Data items
--- START ---

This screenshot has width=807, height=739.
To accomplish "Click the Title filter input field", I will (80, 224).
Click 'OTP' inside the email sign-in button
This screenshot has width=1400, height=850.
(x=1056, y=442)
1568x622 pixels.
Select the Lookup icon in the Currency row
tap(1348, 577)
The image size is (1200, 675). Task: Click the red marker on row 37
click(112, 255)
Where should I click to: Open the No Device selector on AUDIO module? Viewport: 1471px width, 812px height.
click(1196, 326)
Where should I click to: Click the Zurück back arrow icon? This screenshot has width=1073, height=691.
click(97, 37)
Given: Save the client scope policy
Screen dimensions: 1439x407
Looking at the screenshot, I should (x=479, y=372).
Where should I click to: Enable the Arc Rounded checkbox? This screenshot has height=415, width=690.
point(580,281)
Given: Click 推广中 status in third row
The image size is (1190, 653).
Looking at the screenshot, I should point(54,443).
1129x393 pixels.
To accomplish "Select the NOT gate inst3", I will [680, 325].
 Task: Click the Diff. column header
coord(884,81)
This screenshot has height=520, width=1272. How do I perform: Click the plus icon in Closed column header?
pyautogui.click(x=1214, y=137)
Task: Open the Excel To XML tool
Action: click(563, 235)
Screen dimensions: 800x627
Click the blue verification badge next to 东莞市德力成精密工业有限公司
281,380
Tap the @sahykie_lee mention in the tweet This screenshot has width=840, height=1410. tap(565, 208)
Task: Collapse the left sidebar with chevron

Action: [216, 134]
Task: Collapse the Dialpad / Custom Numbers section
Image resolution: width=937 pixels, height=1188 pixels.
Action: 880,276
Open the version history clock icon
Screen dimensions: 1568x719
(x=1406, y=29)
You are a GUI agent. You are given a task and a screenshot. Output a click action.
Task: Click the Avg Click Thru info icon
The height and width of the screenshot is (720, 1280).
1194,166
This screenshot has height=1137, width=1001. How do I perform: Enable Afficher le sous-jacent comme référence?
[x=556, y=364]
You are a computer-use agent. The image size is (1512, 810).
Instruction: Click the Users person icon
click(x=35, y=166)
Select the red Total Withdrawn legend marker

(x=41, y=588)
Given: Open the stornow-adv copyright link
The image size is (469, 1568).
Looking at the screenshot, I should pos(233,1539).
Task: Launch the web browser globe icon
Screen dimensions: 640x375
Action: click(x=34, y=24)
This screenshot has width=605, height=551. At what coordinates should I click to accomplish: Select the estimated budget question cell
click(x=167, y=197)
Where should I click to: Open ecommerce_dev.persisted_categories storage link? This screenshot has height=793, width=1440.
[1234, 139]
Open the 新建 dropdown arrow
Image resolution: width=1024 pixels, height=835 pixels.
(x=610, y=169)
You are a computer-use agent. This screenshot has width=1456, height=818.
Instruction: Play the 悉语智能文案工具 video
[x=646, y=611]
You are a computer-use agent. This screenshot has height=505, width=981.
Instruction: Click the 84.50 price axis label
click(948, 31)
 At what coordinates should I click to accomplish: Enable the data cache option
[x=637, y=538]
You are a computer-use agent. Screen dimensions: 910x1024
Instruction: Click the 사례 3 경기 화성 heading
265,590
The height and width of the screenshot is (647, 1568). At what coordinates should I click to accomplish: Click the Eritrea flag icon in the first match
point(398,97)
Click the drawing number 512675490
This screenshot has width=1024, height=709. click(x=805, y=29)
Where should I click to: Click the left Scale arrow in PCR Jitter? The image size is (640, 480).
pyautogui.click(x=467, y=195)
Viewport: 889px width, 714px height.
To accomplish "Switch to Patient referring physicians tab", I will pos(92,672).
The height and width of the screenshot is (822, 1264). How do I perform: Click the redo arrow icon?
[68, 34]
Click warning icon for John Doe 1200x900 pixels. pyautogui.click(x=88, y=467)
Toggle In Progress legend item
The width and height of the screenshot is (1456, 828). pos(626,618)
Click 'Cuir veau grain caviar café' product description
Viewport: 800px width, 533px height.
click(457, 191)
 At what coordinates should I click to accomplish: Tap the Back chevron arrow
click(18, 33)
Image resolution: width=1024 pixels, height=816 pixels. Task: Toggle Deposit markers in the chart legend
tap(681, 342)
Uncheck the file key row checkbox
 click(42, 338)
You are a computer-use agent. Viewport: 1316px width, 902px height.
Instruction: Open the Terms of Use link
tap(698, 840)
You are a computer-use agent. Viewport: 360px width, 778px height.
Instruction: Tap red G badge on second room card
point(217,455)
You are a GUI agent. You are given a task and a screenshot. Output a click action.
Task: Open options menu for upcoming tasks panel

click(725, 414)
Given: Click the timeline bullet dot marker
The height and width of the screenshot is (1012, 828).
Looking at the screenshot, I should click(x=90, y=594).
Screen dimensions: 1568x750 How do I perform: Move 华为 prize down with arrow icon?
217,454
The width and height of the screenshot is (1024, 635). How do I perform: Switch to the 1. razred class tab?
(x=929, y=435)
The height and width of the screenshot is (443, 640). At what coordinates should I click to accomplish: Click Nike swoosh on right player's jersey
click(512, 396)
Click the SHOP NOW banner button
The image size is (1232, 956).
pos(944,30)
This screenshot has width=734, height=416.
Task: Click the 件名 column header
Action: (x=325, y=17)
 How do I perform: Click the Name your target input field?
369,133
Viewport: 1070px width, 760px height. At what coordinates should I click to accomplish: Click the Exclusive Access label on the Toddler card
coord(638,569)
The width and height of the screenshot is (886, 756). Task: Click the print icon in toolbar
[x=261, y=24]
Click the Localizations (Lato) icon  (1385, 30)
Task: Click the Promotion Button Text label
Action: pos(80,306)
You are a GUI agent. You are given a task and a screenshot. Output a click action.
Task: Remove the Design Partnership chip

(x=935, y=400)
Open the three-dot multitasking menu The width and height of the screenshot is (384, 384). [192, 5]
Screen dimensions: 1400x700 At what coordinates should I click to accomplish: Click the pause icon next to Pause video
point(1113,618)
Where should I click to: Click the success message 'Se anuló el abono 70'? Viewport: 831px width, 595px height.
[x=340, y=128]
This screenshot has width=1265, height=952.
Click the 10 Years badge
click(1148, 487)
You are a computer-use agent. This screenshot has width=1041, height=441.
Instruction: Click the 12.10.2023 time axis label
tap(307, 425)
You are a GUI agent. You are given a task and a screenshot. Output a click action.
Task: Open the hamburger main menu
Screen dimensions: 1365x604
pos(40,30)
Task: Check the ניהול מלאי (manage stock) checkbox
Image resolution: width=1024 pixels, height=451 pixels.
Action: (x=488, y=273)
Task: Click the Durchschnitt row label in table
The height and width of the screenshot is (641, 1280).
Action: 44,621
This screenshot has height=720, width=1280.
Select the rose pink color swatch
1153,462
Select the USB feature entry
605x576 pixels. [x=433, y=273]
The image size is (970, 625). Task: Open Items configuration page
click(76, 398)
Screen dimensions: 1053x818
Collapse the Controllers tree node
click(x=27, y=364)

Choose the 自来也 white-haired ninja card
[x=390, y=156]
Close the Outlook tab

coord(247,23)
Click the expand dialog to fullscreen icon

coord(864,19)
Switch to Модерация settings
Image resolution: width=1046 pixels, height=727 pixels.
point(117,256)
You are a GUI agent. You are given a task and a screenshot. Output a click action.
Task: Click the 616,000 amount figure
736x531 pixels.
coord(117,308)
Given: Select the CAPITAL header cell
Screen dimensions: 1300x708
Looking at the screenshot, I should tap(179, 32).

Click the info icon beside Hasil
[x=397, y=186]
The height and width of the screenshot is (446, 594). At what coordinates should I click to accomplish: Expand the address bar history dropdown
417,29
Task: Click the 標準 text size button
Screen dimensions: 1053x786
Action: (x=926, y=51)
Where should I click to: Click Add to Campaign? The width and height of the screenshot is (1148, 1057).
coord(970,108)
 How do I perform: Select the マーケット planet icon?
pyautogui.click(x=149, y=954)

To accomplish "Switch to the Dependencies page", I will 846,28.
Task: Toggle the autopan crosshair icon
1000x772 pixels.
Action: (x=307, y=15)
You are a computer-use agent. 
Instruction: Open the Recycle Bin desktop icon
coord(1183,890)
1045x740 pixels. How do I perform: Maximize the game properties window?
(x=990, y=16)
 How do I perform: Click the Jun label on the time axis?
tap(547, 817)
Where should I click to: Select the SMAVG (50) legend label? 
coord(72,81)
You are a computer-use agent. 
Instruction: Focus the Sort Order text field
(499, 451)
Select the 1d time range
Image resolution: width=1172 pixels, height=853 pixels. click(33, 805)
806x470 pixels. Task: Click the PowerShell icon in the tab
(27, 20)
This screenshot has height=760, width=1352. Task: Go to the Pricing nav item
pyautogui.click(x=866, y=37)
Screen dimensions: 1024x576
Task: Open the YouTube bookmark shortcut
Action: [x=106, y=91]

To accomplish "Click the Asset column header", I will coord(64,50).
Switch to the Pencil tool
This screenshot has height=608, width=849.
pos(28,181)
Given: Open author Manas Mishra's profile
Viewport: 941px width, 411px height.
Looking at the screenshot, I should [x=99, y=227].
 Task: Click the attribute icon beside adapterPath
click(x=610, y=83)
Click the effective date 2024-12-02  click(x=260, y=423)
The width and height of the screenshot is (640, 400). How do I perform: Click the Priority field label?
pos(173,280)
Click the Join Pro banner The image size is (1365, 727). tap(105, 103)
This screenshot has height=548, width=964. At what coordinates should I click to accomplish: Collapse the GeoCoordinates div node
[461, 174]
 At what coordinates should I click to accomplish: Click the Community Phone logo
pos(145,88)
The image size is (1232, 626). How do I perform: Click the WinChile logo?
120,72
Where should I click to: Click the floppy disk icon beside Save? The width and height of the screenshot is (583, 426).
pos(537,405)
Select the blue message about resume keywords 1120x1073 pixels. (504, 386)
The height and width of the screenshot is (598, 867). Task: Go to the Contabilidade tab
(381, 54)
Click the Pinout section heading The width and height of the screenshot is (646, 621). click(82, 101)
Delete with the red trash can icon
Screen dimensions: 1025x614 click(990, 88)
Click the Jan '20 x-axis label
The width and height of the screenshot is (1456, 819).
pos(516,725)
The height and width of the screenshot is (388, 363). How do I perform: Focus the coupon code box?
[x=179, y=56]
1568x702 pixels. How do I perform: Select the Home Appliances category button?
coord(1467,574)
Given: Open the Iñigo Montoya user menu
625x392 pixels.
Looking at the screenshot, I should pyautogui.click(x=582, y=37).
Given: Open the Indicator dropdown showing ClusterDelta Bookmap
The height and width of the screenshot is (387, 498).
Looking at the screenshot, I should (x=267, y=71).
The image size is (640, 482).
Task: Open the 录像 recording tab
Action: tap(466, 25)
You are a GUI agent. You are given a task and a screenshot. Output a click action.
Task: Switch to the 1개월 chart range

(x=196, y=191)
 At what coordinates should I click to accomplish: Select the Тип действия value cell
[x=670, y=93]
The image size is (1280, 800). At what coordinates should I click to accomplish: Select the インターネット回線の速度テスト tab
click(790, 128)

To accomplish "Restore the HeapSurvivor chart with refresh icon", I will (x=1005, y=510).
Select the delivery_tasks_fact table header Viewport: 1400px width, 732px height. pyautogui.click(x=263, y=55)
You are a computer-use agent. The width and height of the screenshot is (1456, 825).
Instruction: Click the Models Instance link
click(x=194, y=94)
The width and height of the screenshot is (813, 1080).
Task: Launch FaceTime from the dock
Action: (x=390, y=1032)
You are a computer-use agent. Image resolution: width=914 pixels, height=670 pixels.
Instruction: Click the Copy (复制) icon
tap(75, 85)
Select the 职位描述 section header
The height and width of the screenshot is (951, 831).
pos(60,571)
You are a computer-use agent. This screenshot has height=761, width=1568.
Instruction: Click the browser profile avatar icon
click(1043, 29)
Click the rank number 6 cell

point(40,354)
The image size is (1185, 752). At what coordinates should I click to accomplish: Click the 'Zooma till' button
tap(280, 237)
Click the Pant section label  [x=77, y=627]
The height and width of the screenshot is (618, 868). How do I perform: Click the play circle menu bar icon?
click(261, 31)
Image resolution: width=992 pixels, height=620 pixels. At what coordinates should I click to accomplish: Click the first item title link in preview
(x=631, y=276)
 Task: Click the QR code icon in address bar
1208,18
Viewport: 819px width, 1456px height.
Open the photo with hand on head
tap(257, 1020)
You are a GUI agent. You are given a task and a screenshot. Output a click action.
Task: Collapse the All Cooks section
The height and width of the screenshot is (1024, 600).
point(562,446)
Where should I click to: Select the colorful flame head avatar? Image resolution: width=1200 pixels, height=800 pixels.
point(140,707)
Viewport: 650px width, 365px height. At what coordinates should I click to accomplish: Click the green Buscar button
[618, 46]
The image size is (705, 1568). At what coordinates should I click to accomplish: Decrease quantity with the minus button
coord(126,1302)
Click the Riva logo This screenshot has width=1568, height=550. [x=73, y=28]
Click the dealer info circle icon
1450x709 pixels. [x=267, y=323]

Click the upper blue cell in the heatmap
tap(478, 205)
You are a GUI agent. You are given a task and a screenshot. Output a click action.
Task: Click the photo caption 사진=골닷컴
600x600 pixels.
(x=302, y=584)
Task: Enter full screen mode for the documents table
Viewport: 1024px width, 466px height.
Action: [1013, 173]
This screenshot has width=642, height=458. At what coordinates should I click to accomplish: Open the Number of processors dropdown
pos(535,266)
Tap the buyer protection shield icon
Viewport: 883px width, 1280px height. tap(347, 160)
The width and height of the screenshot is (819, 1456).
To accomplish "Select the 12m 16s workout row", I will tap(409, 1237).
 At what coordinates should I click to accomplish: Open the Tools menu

--- END ---

PROBLEM:
Return all lines from the data that include the string "section".

SOLUTION FOR THIS PROBLEM:
Task: Collapse the Dialpad / Custom Numbers section
Click the Pinout section heading The width and height of the screenshot is (646, 621). click(82, 101)
Select the 职位描述 section header
Click the Pant section label  [x=77, y=627]
Task: Collapse the All Cooks section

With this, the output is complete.